*** Opening of Reading passage ***

We packed a few small toys that didn’t take up much space to keep her entertained, like Tegu magnetic blocks. New toys are always great since they are novel to the baby and they tend to be a bit more interested. We also had a small flap book that kept her busy opening and closing as we read to her. Our baby has a short attention span for video right now so unfortunately the iPad/iPhone routine didn’t work, but if your kid likes screen time now is the time to pre-load as many offline videos as you can. (Netflix lets you download ahead of time if you don’t have wifi on the plane.) We also learned this trick for keeping your screen locked. If your child is old enough to watch a full video, be sure to get them headphones!
Snacks, snacks, and more snacks
I’m not typically a parent that over-does it on snacks, but a plane is certainly a place where anything goes. It’s usually what keeps my kid occupied and happy. I stocked up on small snacks like blueberries, veggie straws, and puffs that took a little longer for her to manually pick up and eat. (I used these stackable containers and stored in our bottle bag.)
One tip that I found super helpful was to feed your baby milk or formula (or nurse) during take-off and landing. The swallowing helps with the air pressure change which can often be uncomfortable for their little ears. We had a bottle of milk ready to go and took it out just as the plane was taking off. (And yes, you can bring milk or formula through TSA.) On landing, we gave her water. If desperate, a pacifier or more snacks works too! And if your child happens to be asleep during take off or landing there’s no need to wake them up – they will typically sleep through the pressure change.
Flights are for exceptions (survival is key)
In addition to unlimited snacks, a flight is for unlimited everything. Essentially, whatever makes your kid happy (and keeps you sane) is fair game, no matter what parenting rules you typically have. Screen time should have no limits and foods should be whatever keeps them happy.
One thing I repeatedly read on all the blogs and articles and message boards: if your baby cries, everyone can deal with it. It’s a tough thing to accept for those of us that have anxiety about the people around us judging our screaming children (especially when pre-children we were the ones judging). But you’re the one doing the best for your child. And as long as you are attempting to keep your kid happy, everyone else can deal with it. It’s not the end of the world, it’s just a bit of crying. And overall, even when she was upset we found everyone around us to be surprisingly kind and understanding.

*** Close of Reading passage ***
*** Opening of Provided material ***

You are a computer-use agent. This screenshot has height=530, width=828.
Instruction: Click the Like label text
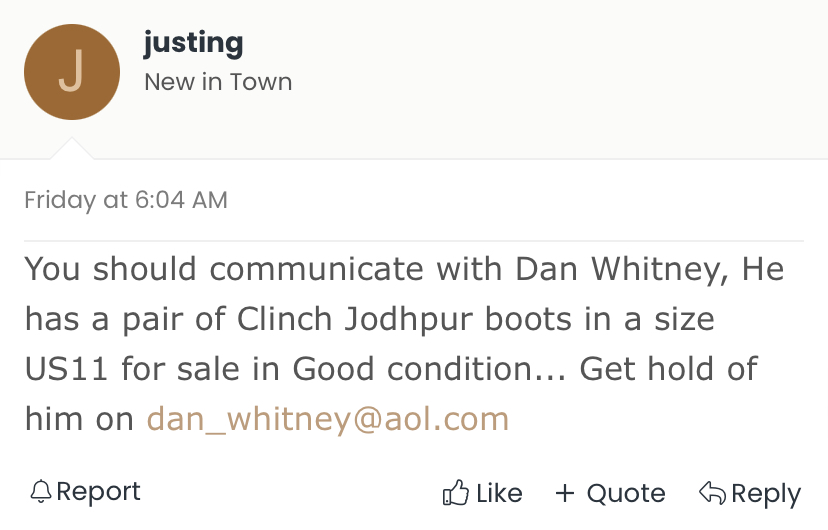click(x=499, y=494)
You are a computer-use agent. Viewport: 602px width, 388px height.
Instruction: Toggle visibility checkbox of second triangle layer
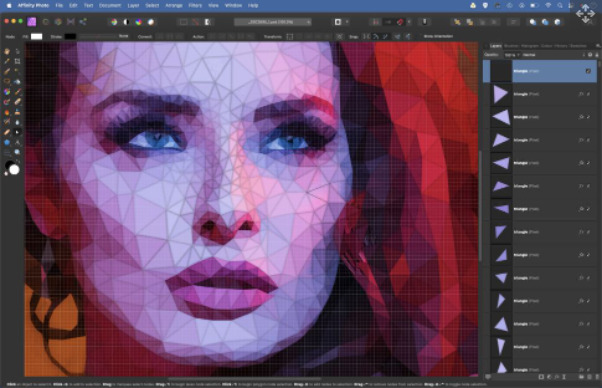pyautogui.click(x=588, y=94)

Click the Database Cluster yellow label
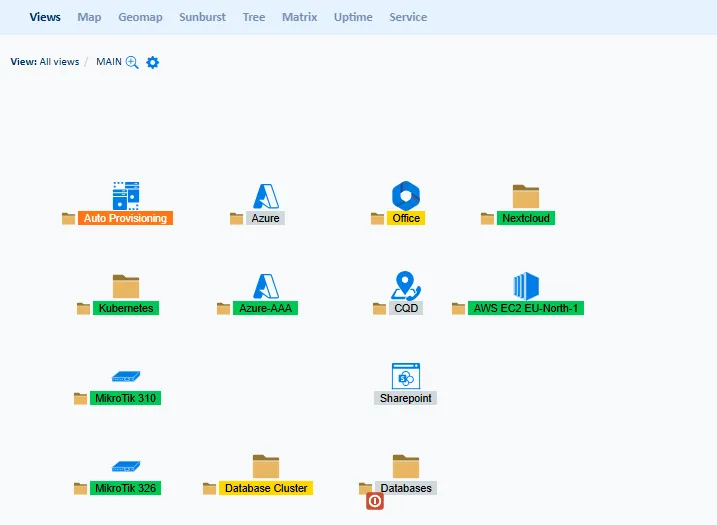tap(266, 489)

*** Close of Provided material ***

Activity:
In the passage on flying with a baby, what did the parents give their baby during landing? Please answer in one sentence.

Exercise solution:
They gave her water during landing.